Consequently, the president does have the power to restrict travel between the states of persons reasonably believed to be infected with COVID-19. I would assume that this means the power to prevent people who reside (or who have recently been present) in “hot spot” areas from traveling from those areas to other states. If that is what President Trump means by “QUARANTINE,” he’s probably on solid ground.

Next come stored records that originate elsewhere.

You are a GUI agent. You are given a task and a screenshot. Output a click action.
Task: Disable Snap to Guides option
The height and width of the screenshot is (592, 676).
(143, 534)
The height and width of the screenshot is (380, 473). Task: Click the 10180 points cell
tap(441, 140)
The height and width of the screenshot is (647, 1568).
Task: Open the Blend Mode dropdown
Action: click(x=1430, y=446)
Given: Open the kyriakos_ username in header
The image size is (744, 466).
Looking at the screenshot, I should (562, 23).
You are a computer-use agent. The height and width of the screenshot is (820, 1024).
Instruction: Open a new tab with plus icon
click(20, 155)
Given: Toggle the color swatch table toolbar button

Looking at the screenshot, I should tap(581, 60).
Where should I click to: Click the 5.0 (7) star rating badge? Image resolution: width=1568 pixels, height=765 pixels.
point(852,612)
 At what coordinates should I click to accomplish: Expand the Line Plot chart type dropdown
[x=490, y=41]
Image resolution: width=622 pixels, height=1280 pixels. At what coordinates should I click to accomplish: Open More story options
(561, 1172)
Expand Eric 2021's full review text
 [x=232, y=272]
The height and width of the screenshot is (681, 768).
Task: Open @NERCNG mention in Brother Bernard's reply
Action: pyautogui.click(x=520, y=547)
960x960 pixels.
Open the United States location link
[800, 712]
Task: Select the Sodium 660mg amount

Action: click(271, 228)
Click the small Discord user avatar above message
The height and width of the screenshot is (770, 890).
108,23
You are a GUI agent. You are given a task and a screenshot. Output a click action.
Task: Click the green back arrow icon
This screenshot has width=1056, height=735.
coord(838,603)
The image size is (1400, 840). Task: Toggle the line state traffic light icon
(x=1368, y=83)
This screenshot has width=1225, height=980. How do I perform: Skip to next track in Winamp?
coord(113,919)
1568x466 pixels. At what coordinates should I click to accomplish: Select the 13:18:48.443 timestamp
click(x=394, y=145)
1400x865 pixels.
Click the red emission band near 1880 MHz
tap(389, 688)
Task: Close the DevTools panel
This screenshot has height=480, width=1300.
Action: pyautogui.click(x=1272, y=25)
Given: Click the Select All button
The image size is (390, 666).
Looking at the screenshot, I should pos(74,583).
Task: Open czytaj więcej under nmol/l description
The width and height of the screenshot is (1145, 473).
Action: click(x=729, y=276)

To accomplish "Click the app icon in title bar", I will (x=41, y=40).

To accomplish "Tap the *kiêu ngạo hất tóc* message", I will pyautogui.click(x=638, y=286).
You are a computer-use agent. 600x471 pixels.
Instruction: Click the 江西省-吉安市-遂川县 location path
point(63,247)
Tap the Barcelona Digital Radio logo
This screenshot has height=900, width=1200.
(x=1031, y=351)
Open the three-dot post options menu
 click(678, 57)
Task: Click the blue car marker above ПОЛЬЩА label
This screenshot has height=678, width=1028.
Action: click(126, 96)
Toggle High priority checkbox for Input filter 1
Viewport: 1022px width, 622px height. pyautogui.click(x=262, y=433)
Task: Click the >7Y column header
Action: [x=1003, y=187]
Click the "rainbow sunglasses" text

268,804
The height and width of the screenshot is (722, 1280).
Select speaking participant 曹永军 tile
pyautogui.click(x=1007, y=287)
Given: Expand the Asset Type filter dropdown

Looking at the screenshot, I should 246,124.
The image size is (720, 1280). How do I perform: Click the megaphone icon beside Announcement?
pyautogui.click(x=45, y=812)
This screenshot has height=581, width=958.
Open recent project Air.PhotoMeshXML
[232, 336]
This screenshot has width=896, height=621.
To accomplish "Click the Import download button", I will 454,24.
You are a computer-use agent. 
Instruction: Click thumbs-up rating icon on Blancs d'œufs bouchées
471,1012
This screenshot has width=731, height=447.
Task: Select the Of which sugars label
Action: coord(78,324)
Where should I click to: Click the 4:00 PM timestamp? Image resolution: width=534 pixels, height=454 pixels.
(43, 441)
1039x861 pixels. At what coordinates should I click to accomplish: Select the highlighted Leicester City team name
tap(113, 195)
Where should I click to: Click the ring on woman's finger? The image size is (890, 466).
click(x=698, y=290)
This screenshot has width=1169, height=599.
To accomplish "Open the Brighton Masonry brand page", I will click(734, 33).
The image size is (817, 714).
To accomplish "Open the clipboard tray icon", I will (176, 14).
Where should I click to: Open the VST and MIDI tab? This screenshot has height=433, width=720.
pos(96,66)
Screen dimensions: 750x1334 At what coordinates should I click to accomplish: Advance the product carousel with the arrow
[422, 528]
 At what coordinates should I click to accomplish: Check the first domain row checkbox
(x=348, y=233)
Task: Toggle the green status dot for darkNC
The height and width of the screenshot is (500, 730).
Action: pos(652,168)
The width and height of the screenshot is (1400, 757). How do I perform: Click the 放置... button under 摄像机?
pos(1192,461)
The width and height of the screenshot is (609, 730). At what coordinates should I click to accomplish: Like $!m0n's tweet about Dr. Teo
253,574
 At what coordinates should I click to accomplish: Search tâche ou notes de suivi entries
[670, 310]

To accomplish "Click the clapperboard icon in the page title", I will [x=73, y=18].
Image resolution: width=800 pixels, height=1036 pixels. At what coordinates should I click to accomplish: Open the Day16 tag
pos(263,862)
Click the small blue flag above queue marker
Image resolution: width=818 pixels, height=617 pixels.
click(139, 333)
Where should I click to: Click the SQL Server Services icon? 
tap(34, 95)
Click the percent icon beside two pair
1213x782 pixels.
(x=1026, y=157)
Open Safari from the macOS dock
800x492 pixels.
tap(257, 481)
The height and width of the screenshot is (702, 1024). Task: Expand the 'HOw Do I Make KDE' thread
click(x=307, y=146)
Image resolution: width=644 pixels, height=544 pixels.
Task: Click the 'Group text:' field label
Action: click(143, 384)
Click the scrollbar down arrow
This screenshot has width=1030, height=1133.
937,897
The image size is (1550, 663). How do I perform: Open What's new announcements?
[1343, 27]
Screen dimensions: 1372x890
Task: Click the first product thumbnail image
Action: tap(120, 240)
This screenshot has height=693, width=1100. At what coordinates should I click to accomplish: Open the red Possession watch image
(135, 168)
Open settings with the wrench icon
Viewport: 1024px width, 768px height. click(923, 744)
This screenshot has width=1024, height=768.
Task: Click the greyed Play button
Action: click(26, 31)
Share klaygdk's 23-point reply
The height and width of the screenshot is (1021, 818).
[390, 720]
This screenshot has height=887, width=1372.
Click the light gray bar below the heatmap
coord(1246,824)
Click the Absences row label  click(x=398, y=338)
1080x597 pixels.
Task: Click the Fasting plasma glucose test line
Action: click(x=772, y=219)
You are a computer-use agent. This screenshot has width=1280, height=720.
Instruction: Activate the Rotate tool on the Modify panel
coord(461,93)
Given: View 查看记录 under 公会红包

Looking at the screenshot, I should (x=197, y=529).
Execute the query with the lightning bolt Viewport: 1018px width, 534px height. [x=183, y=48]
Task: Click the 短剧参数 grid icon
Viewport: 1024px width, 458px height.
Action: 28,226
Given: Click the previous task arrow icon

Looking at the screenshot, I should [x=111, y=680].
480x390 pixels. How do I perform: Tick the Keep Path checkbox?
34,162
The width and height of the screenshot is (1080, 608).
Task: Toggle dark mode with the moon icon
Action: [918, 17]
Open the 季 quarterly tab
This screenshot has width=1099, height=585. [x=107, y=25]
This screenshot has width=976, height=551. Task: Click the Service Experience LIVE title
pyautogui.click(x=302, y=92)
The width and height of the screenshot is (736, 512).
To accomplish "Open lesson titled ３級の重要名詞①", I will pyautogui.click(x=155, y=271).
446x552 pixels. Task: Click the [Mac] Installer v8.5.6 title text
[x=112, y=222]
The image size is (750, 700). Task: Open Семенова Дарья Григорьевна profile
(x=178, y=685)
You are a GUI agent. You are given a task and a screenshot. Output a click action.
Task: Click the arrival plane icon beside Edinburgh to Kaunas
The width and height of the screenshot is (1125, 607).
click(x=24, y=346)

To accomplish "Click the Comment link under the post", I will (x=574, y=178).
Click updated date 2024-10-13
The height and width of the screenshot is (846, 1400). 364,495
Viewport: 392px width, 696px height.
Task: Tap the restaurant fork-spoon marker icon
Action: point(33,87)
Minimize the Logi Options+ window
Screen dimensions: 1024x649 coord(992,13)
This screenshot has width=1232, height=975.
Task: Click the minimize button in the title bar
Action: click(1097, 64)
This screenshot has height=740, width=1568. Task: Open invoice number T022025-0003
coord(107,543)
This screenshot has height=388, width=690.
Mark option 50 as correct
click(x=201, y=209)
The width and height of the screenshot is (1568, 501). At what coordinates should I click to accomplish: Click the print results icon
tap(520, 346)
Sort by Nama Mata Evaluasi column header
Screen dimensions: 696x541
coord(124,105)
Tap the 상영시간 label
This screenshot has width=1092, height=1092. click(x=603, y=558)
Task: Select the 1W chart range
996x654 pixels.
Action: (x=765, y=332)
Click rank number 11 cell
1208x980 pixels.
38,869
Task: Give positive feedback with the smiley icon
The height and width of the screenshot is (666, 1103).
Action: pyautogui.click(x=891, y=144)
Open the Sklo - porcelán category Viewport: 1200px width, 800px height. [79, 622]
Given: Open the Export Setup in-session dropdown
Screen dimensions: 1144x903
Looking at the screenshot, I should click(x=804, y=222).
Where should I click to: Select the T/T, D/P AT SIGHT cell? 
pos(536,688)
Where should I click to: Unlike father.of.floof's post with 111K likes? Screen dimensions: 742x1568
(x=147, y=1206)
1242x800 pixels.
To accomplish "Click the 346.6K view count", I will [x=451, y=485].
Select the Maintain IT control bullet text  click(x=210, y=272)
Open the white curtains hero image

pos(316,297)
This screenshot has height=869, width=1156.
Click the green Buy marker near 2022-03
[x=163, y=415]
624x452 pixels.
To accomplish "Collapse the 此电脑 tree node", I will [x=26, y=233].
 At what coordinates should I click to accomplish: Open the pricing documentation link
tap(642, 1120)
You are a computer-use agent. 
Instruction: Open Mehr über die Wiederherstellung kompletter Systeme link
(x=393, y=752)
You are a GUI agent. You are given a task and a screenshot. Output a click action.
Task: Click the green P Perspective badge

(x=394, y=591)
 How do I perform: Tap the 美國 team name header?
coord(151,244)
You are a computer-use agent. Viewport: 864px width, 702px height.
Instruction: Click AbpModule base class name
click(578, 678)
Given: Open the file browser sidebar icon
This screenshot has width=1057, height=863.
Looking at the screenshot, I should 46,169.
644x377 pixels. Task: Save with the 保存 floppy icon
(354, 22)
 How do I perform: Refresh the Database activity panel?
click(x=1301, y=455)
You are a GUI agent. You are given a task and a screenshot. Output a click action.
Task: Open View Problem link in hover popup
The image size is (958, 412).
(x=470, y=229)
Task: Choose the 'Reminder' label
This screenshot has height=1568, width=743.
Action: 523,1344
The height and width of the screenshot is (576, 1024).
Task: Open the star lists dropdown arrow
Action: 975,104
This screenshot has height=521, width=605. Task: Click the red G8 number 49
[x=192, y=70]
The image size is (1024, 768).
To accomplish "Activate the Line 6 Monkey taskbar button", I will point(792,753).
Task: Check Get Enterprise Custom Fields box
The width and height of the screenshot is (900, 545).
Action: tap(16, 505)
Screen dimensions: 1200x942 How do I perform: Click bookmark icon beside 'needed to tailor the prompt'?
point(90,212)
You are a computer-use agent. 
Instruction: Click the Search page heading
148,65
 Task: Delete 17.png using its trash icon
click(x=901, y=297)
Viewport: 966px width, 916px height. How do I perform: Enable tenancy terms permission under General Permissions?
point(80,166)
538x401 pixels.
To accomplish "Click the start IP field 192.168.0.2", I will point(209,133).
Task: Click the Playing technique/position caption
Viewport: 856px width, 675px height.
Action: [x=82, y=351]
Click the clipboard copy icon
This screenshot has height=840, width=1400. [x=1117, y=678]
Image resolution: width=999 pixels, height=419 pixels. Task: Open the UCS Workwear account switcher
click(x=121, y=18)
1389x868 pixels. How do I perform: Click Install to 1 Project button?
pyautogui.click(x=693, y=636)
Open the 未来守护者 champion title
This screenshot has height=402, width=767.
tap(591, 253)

On the other hand, if he is declaring the power to order quarantines within states (meaning, to restrict intrastate travel), that is a more dubious proposition. I would assume that, because the administration has been working effectively with the governors, especially the governors of the states most affected (so far) by COVID-19, the president will make sure to get buy-in from any affected states before issuing an order restricting travel. This is why, so far, he has limited himself to issuing non-enforceable guidance and has not attempted to mandate quarantines.
It’s a Tenth Amendment issue, obviously, but it’s also one that has governed the White House response all along. No one has ordered states to follow the flatten-the-curve strategy; the administration has offered it as a guidance. That’s one reason why criticism over the timing of the shutdown orders misses the mark, because Trump never did have the authority to order them. He had the authority to shut down international travel and exercised it; the only authority he has domestically is strictly advisory, although that certainly carries some political weight.
For that very reason, though, it’s completely mystifying as to why Trump would want to assume that mantle. Governors have not all complied with his administration’s federal guidance; some have gone farther, some less far, although many have more or less adopted the guidance as their own strategy. That, however, puts the political risk on their shoulders, not Trump’s. If Trump wants to recommend a grand re-opening and the governors don’t go along with it, then they will assume even greater political risk. If they follow the guidance but don’t take care to follow any steps in limiting transmission within it, then that’s their risk too.
Regardless of what made Trump offer this argument this morning, it’s flat-out wrong. The sooner he realizes that mistake, the better off he’ll be, unless he wants to assume responsibility for every error made by governors around the country for not having exercised this supposed authority from Day 1.